**Exercise**
Reproduce the lines of the material below word for word, from the line that contains "Given: Enable Es" through the end of the material.

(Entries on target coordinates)
** BEGIN **

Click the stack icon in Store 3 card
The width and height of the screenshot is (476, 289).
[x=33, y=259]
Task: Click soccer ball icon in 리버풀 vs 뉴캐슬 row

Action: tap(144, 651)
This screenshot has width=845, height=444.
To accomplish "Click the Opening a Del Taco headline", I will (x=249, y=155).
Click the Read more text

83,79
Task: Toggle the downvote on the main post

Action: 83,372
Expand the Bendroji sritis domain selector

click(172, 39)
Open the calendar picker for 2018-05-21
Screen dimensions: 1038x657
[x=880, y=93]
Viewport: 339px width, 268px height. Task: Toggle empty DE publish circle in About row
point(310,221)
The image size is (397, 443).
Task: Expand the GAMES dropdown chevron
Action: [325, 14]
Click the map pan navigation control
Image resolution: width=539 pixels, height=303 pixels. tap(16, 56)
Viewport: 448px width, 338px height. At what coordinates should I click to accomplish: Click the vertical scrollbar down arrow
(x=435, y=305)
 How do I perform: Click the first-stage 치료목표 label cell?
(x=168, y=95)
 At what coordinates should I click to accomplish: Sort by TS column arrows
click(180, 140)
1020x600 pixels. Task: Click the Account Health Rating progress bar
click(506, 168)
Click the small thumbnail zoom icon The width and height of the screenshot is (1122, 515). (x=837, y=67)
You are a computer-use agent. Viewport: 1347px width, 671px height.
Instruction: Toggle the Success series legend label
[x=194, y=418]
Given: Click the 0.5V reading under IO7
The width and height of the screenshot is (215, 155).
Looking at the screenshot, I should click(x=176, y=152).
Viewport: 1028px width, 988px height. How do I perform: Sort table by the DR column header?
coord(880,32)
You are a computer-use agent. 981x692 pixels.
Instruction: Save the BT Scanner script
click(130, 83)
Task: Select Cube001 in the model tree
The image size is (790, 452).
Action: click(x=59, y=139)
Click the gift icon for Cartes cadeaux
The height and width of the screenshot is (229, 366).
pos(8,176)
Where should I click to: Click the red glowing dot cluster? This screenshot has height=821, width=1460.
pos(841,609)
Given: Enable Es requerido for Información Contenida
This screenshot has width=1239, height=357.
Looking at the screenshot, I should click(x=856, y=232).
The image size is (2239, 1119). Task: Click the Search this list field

** END **

**Output of the task**
Given: Enable Es requerido for Información Contenida
This screenshot has width=1239, height=357.
Looking at the screenshot, I should click(x=856, y=232).
The image size is (2239, 1119). Task: Click the Search this list field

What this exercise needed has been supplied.